David Cossin was born and raised in Queens, New York, and studied classical percussion at the Manhattan School of Music. His interest in classical percussion, drum set, non-western hand drumming, composition, and improvisation has led to performances across a broad spectrum of musical and artistic forms to incorporate new media with percussion. Cossin has recorded and performed internationally with composers and ensembles including Steve Reich and Musicians, Philip Glass, Yo-Yo Ma, Meredith Monk, Tan Dun, Cecil Taylor, Talujon Percussion Quartet, and the trio, Real Quiet. Numerous theater projects include collaborations with Blue Man Group, Mabou Mines, and director Peter Sellars.
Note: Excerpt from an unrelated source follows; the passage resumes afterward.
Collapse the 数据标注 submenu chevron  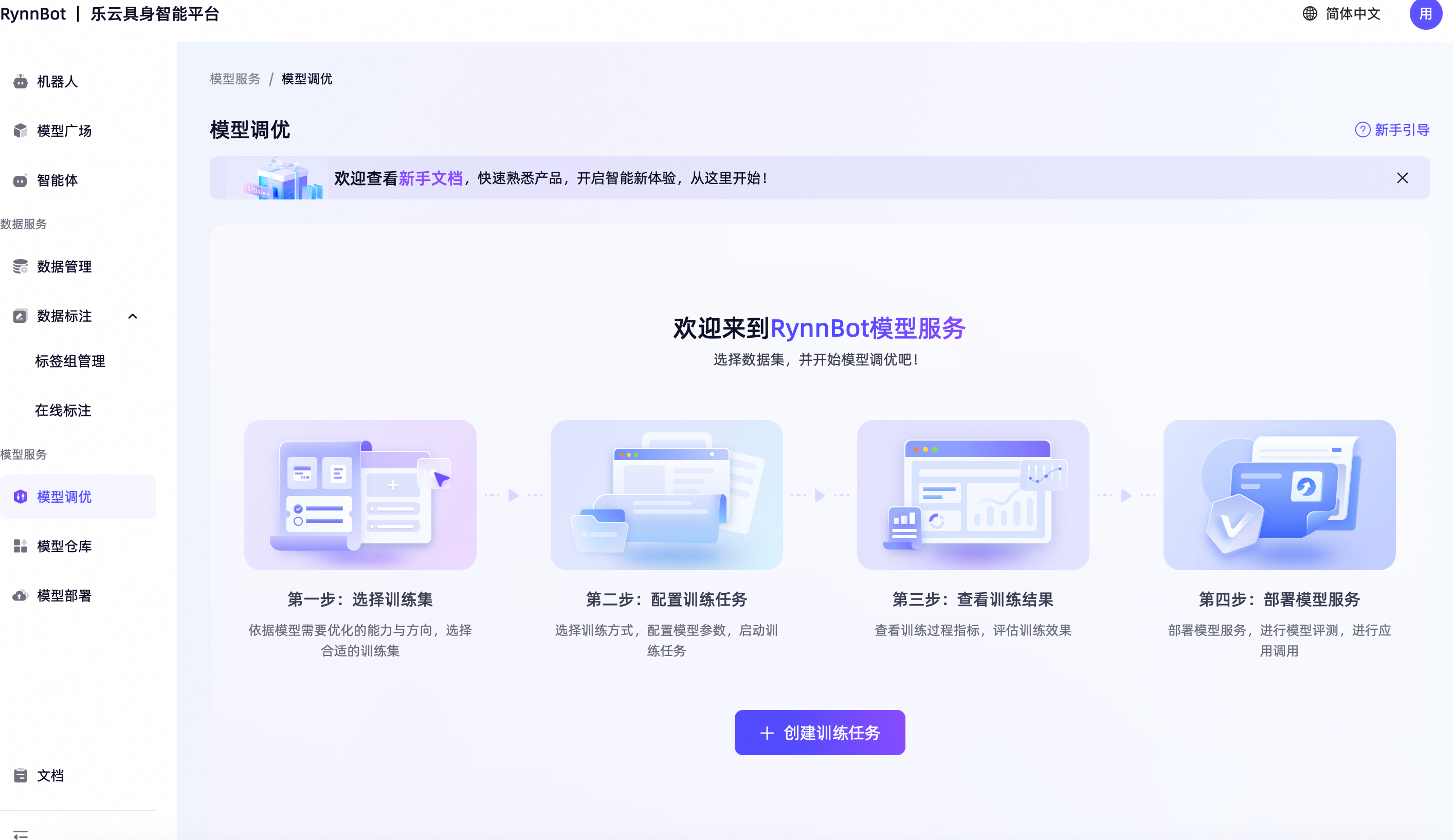[133, 316]
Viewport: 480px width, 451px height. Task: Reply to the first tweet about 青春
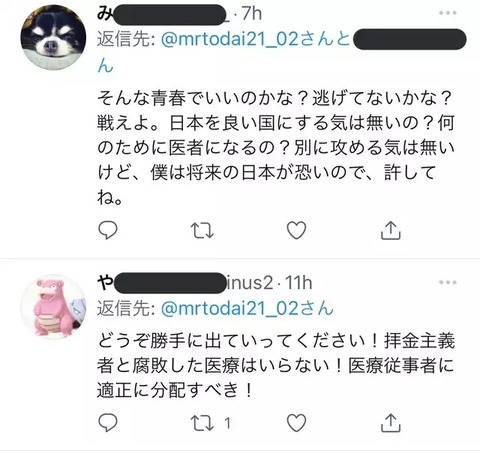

Cossin was featured as the percussion soloist in Tan Dun’s Grammy and Oscar winning score to Ang Lee’s film Crouching Tiger, Hidden Dragon. Most recently, Cossin performed with Sting on his latest world tour, Symphonicity. David has performed as a soloist with orchestras throughout the world including the Los Angeles Philharmonic, Orchestra Radio France, Saint Paul Chamber Orchestra, Sao Paulo State Symphony, Sydney Symphony, Gothenburg Symphony, Hong Kong Symphony, and the Singapore Symphony. Cossin ventures into other art forms include sonic installations, which have been presented in New York, Italy and Germany. Cossin is also an active composer and has invented several new instruments, which expand the limits of traditional percussion. David is the curator for the Sound Res Festival, an experimental music festival in southern Italy and also teaches percussion at Queens College in New York City. www.davidcossin.com.
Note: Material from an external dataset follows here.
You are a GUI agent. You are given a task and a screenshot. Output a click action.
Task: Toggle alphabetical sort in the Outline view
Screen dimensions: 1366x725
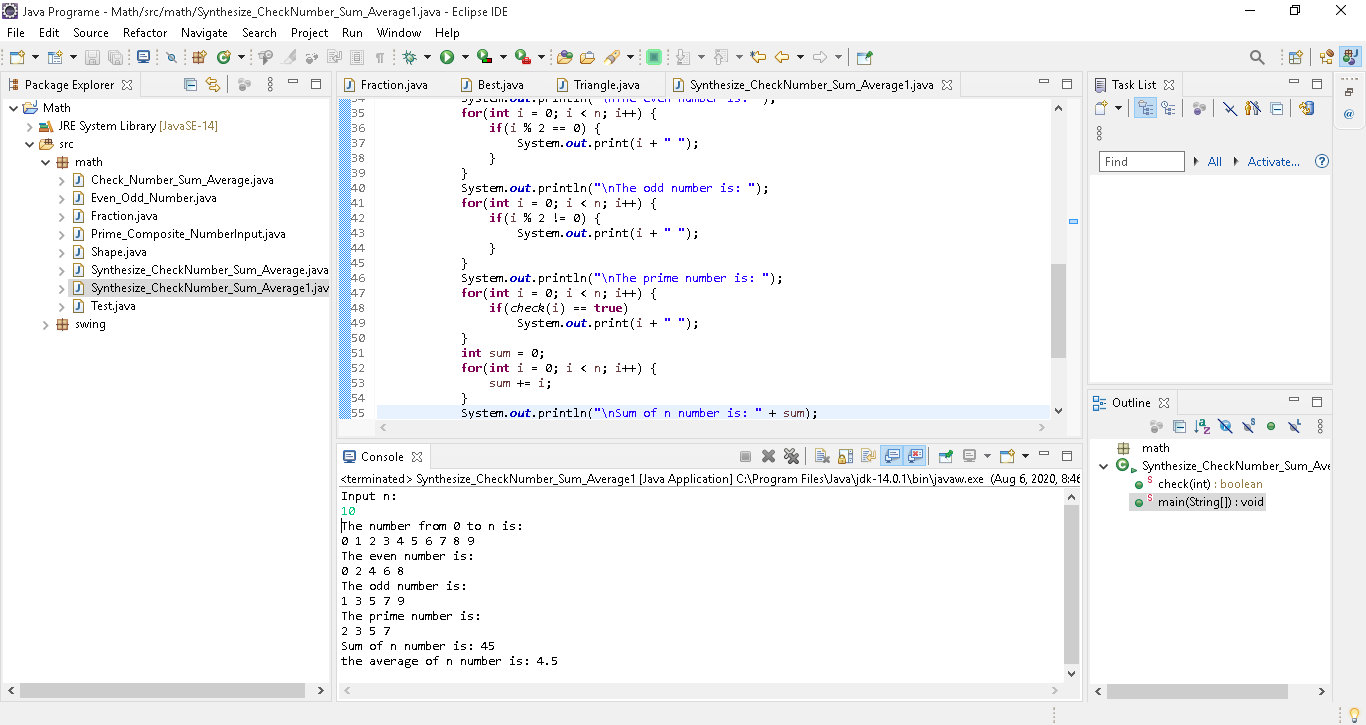[x=1201, y=425]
Taylor Levine is a guitarist in the NYC area. He is the founder & co-director of Dither, an electric guitar quartet. Levine also performs regularly with the new-music band Newspeak and Ted Hearne’s band Your Bad Self, in addition to freelancing with other ensembles. He has worked with Bang On A Can, Signal Ensemble, Ethel, New York City Opera, New World Symphony, Ridge Theater, Newband, Tyondai Braxton, Meredith Monk, Elliott Sharp, Mark Stewart, and the Dutch dance company Emio Greco-PC. Levine’s performances have opened him to an international community, which includes the United Kingdom, China, Italy, Netherlands and France. He also pursues an active role as an educator in the NYC area. He studied at The Manhattan School of Music and The Amsterdam Conservatory. www.ditherquartet.com.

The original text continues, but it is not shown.